Hannan’s comments came during an attempt from state Rep. David Eastman, a Wasilla Republican, to force a non-binding vote asking the Alaska House whether the Nuremberg code “remains just as valid today as when it was written in 1947,” the Anchorage Daily News reported.
Some opponents of COVID-19 vaccinations contend they are in violation of the code, created in the wake of Nazi atrocities and intended to prevent medical experimentation again.
Eastman did not explicitly refer to COVID-19 vaccinations in the context of the code on Saturday. The Federal Drug Administration last month gave final approval to the Pfizer vaccine, while vaccines from Moderna and Johnson and Johnson have received emergency use authorizations.
Rep. Christopher Kurka, another Wasilla Republican, on Saturday called mass COVID-19 vaccinations “a giant human experiment.”
During debate, Hannan said the Nazi experiments were “violations of human dignity, of scientific methodology, yet they produced results.”
Hannan on Tuesday told The Associated Press that she has been prepared to make an apology on the House floor since making her comments, but the body adjourned Sunday and canceled its session on Monday.
She intended to issue the apology on Tuesday, the last day of the Legislature’s special session.
“The words I will say are the words that I have posted,” she said. “I don’t usually work from a script, but in this case, I am because that’s what got me in trouble.”
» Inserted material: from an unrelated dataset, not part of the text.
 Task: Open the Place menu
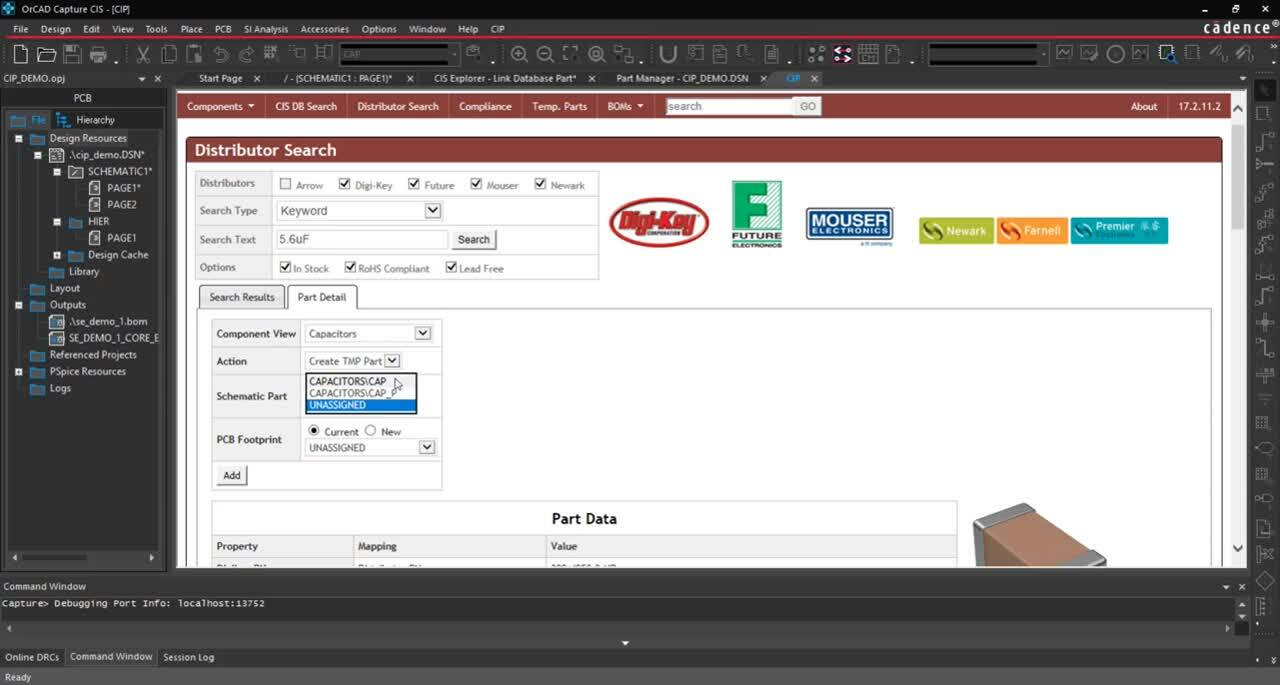(x=191, y=29)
However, the House canceled its floor session, and then the Legislature adjourned the special session, preventing her from giving the public apology.
The Auschwitz-Birkenau Memorial and Museum, which preserves the former Nazi concentration and extermination camp, said on social media in July that using the Holocaust to argue against a vaccination that saves human lives “is a sad symptom of moral and intellectual decline.”
State Rep. Andy Josephson, an Anchorage Democrat, told the Anchorage newspaper that comparing vaccination efforts and Nazi atrocities was “profoundly offensive.”
“It’s just a horrible analogy, and people should just not go there,” he said.
House Speaker Louise Stutes, a Kodiak Republican, on Saturday referred Eastman’s measure to three committees, a death-knell since the Legislature session had to end Tuesday.